Friday, October 17, 2008

29. Life: Give up, hope

From the UP Creative Writing Program:

Tips on How To Become A Successful Writer as of 1996 – 2003


I. You enroll in Creative Writing classes for you to (obviously) learn how to write poetry, essays, short fiction or whatever.



A. In each writing class, you would be asked to read certain texts which are called “models”.


You have models for poetry, models for short fiction, models for essays, models for whatever---even writers as “models”--- depending on what you’re supposed to learn to write in that subject. You should be able to write something close to the way these models were written if not by the end of the semester then someday. After all, these texts are deemed the best because it is said so in the books and by your professors.

Sometimes you won’t understand what’s so special about them because they were very difficult to read or understand or you found them boring. That’s okay but it’s not okay to say it out loud because people will think you’re stupid. The cue: they shake their heads, roll their eyes, or laugh at you.

If you really want to say it out loud, then you should be prepared for a war of words with your teacher, classmates, and their friends. If you do this, it means you already know a lot of stuff about critical theories (like those words ending in “--ism”) and literary history, in addition to a lot of names, book titles, and quotes being dropped like bombs. Otherwise, it’s just an act that would ensure that you get a very low grade and branded as an idiot forever.



B. Each model is of course discussed.


You will be asked about what you think of the text, what you like or don’t like about it and why--- your critique--- and your teacher and classmates may or may not agree with you. You will hear very bright and not-so-very-bright comments, and they may even come from you.

Don’t worry so much, it isn’t a technical discussion i.e. you wouldn’t have to hear or say “the dominant literary device used in this text is diacope… What is expected is that you should already know basic things like what is an iambic pentameter; or how the plot, setting, characters etc. are differentiated in a given short story; or the most basic requirement like how to write essays.
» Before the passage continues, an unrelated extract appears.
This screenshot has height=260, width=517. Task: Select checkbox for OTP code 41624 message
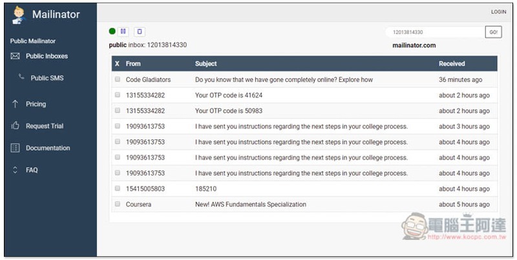coord(117,95)
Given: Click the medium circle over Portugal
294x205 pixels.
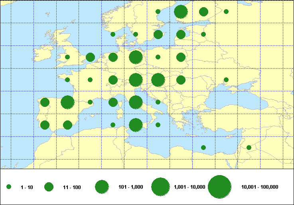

You should also already know what people mean when they would use words like juxtaposition or framework or deconstruction or say “it’s not quite there” or “the language needs work”.
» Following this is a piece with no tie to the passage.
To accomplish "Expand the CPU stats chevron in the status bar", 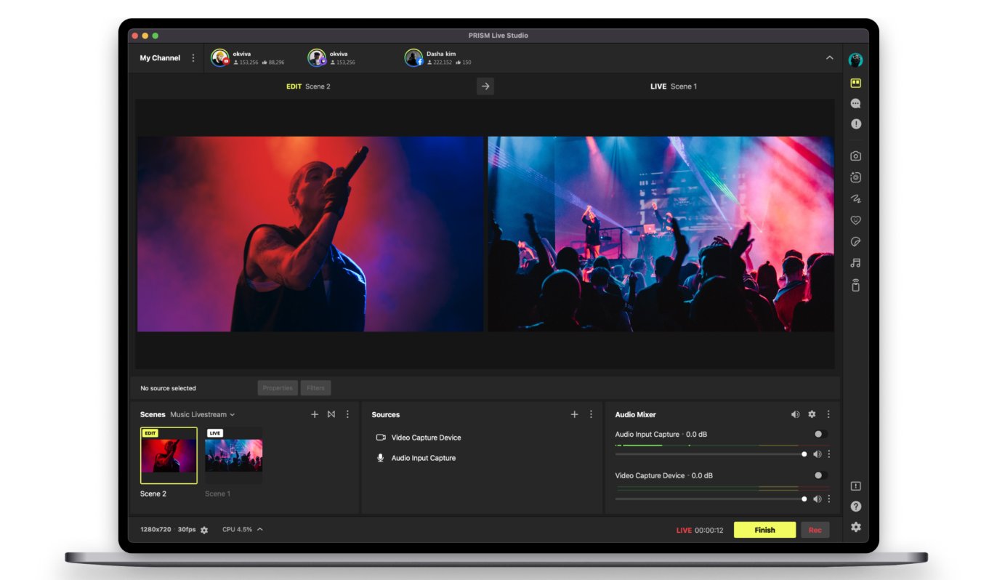I will (x=262, y=530).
It’s okay to think that these people are speaking an alien language: just nod, take down notes, and pretend that you understand. If you’re serious about writing, you will have to understand this alien language and someday you will speak it, too.



C. While reading and discussing these texts, you would also be given writing exercises---


---like you have to keep a journal. You will be reminded that a journal is not a diary and you are expected to already know the difference.

You may also be asked to write reaction papers (to a painting or a song or whatever your teacher feels like you should trip on) sometimes or a simple report of your holiday or your day. You are expected to be creative when you write about it, though not that creative that no one and not even the psychosomaticaddictinsane would understand your work. As to how you can be creative: your problem, go figure.

And sometimes you would even be asked to begin writing from a given line like “When I woke up, the dinosaurs were still there.” So you write something and then you are asked to stop. After, you are told that the first line is already a story and is in fact the story and you don’t get why. You don’t get what’s so goddamn cool about Italo Calvino (and who the hell is he anyway). You even feel a little angry, a little like you’ve been punked.

Again, that’s okay.

Don’t cry: it will all be okay.



D. You are required to write a poem/story/essay that you will submit for the class workshop.


Really.

You are told this in the beginning of the class.

Really.

So all throughout the readings, discussions, writing exercises and whatever else shit is happening in your life, you should have already been thinking about what you’re going to submit and how you’re going to write it. In fact, you should have been writing it already.

Really.

That’s why your teacher is not smiling at you when you don’t submit your work on the deadline or when you submit crap on the deadline.

Really.

You are expected to at least turn in something really good, something unique.

Really.

What is definitely expected is that you will have zero grammatical errors in your work.

Really.

You didn’t know this?

Really?

What do you think the whole class was for?

Really.



E. During the writing workshop:


Given that the class is required to use pseudonyms, it is expected that everyone would want to guess who wrote which. After all, some of your classmates are scary and you don’t want to offend them and die by saying that you think what the person wrote was crap. Also, some of your classmates are so sensitive so you don’t want to make the sensitive-classmate cry or be the cause of the sensitive-classmate’s suicide. Then of course you have classmates who think that you have no right to say anything at all about what they wrote because you have no idea what they went through in life just so they could write. These classmates and other kinds of classmates exist in every workshop, you know.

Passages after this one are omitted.